Excerpts from a dataset >>
********************

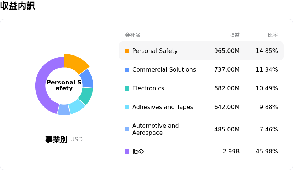The image size is (293, 170).
Task: Select the Electronics row label
Action: point(148,88)
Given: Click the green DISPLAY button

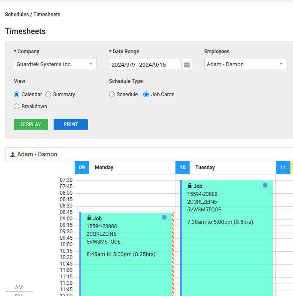Looking at the screenshot, I should [31, 125].
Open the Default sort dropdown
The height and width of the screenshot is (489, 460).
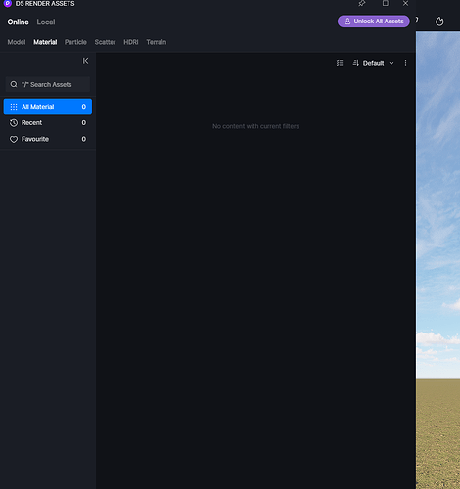pos(373,63)
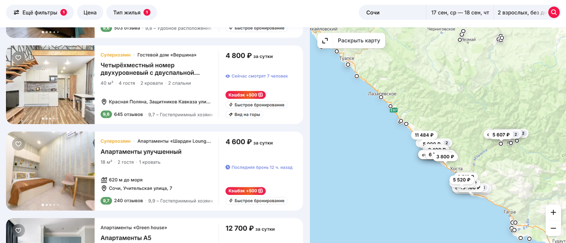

********************

Exercise goal >>
Leave the pictures out, and retype exactly the lines from the one containing "Open the Default sort dropdown" through the last line of the entries above, both included.

Result of this task >>
Open the Default sort dropdown
The height and width of the screenshot is (489, 460).
pos(373,63)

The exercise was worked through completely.